YOUR GOAL: Copy out the items verbatim, starting at the line that contains "960x540 pixels." and ending at the line that contains "(x=174, y=690)", with both of those lines included.

EXTRACTED INFORMATION:
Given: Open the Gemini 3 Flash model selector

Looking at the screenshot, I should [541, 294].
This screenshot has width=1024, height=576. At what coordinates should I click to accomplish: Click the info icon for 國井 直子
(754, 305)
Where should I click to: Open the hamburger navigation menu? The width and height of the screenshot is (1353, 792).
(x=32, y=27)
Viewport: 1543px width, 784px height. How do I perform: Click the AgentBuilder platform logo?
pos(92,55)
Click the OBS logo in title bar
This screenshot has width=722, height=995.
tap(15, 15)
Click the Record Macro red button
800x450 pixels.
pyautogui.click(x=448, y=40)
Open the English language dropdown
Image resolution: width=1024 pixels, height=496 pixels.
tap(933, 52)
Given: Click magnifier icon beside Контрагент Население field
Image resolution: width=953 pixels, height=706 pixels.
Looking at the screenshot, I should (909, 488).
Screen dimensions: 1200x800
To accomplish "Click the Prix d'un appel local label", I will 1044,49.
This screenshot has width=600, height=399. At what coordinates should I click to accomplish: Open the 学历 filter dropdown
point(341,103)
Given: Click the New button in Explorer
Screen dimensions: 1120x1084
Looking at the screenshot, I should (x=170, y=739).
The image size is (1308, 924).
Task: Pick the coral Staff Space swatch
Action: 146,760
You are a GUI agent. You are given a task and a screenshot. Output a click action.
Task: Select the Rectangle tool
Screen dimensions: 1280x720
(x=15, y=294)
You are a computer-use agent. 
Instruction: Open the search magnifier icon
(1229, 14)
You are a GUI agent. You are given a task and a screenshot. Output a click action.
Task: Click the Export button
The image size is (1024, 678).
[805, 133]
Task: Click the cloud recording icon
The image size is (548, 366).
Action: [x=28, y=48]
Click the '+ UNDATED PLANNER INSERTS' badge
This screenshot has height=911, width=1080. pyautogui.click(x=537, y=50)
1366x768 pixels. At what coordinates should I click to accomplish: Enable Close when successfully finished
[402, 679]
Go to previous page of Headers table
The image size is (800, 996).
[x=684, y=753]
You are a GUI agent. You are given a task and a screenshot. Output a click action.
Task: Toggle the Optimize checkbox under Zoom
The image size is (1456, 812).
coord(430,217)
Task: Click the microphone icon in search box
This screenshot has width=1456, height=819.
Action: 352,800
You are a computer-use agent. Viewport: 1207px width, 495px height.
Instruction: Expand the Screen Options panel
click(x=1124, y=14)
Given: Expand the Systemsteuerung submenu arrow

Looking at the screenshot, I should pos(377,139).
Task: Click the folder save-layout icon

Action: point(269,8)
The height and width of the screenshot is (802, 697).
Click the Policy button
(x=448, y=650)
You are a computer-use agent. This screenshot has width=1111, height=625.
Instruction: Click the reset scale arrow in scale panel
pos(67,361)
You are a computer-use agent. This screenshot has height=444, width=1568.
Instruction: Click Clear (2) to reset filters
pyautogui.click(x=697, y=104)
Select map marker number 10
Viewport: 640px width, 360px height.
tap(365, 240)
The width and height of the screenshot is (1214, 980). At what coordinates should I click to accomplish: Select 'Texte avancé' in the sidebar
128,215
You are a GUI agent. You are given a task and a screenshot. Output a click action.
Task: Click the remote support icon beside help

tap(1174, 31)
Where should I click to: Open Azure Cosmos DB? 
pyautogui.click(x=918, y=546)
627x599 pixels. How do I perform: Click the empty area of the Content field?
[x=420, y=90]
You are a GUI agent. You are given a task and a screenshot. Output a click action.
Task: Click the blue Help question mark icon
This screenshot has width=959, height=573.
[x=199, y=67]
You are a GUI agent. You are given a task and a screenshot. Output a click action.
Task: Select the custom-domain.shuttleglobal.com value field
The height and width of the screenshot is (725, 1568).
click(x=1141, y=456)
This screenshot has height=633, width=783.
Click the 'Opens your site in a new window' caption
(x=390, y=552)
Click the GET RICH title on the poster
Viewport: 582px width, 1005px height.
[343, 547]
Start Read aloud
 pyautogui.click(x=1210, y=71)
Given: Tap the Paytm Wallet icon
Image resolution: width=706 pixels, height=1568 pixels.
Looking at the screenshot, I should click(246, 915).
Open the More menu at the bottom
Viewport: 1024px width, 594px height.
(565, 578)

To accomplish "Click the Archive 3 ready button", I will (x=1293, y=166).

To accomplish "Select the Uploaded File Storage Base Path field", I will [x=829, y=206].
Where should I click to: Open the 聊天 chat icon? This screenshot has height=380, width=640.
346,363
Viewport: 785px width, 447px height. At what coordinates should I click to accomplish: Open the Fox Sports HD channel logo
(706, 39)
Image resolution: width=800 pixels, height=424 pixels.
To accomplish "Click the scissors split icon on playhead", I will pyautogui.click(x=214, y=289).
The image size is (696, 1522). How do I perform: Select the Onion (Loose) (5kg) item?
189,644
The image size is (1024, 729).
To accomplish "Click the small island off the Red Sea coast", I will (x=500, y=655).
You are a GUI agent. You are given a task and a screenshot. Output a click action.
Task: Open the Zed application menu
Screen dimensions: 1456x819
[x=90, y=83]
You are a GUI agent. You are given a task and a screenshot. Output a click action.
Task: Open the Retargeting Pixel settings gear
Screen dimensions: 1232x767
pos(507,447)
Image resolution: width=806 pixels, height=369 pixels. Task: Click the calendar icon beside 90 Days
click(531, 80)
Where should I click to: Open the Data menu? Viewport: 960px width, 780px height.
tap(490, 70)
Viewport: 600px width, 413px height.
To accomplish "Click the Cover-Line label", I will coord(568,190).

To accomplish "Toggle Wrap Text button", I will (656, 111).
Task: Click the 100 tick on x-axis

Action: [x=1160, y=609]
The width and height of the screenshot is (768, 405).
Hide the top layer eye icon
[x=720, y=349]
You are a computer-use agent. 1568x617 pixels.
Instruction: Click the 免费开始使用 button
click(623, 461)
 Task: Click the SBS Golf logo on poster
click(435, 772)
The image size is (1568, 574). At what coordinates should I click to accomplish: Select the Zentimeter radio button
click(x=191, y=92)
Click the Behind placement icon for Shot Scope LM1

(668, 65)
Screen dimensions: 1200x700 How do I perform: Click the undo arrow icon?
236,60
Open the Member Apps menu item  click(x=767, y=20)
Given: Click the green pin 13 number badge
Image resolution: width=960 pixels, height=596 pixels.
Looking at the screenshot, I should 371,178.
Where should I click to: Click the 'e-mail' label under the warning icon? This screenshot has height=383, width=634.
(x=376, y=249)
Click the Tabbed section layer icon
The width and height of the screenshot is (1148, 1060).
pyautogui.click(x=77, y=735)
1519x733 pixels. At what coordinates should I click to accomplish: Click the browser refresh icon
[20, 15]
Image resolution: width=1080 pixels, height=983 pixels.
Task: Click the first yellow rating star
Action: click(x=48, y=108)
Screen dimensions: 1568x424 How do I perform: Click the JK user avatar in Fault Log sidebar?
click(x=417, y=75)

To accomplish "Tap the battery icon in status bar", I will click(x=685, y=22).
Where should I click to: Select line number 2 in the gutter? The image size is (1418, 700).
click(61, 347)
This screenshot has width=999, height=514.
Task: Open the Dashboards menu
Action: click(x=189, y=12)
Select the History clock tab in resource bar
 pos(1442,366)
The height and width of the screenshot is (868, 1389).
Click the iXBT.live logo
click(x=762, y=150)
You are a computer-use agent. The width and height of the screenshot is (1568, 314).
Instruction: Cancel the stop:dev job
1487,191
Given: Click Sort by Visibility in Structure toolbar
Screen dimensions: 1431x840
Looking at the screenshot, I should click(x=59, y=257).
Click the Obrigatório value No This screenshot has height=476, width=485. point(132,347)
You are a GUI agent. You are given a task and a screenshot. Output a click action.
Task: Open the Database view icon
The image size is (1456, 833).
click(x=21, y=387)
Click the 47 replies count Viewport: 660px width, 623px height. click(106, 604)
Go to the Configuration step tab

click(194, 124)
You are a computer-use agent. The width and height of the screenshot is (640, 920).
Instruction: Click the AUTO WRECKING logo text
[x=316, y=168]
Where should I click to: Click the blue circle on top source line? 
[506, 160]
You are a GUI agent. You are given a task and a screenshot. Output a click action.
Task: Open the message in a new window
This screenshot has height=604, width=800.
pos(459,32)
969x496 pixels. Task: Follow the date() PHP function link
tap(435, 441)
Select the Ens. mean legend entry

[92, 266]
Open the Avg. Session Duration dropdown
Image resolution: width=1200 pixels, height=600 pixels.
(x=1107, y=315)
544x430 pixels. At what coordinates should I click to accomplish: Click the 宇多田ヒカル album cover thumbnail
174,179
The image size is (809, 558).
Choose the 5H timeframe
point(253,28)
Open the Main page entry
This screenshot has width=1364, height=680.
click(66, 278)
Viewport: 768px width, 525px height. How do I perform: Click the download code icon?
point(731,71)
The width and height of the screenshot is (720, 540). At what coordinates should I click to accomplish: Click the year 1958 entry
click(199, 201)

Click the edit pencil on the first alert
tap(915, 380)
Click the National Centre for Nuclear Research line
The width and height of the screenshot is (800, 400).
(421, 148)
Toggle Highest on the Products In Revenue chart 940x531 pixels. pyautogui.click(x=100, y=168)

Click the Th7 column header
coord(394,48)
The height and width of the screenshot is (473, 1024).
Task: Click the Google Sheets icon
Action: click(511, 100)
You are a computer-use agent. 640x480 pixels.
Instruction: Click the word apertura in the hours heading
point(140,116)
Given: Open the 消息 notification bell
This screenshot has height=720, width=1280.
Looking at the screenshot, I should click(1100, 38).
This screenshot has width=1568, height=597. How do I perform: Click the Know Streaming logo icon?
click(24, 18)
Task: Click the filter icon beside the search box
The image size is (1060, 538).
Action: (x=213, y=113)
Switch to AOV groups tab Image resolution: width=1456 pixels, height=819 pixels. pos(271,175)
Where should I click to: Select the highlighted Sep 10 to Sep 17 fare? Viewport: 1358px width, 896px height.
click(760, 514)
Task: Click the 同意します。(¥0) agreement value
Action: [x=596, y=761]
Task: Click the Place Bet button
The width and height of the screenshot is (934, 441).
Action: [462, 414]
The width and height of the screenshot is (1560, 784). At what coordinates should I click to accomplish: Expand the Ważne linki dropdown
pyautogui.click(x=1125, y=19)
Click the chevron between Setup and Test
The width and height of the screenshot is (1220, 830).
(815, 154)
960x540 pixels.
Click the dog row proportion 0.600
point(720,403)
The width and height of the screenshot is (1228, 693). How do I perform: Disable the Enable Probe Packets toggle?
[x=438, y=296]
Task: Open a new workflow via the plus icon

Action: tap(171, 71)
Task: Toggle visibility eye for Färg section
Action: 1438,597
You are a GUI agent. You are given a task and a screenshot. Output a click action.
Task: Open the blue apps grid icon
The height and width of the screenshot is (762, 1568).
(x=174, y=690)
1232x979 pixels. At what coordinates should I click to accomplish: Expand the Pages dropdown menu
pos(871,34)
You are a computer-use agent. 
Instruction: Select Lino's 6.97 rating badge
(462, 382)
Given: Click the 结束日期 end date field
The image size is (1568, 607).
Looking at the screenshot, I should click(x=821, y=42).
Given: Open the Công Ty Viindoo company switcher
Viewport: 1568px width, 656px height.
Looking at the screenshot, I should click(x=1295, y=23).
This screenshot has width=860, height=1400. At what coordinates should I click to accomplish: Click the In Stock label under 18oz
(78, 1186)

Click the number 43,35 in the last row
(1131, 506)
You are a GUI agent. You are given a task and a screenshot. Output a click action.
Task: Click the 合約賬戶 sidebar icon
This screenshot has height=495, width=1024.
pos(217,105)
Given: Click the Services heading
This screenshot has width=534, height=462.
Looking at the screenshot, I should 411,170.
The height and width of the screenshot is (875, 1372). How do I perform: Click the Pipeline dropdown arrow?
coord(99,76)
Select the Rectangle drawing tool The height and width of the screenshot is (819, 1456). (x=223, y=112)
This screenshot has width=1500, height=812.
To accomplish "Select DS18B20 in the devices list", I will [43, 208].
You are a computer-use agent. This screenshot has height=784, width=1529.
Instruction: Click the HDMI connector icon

RESULT:
960x540 pixels.
Click the dog row proportion 0.600
point(720,403)
The width and height of the screenshot is (1228, 693). How do I perform: Disable the Enable Probe Packets toggle?
[x=438, y=296]
Task: Open a new workflow via the plus icon

Action: tap(171, 71)
Task: Toggle visibility eye for Färg section
Action: 1438,597
You are a GUI agent. You are given a task and a screenshot. Output a click action.
Task: Open the blue apps grid icon
The height and width of the screenshot is (762, 1568).
(x=174, y=690)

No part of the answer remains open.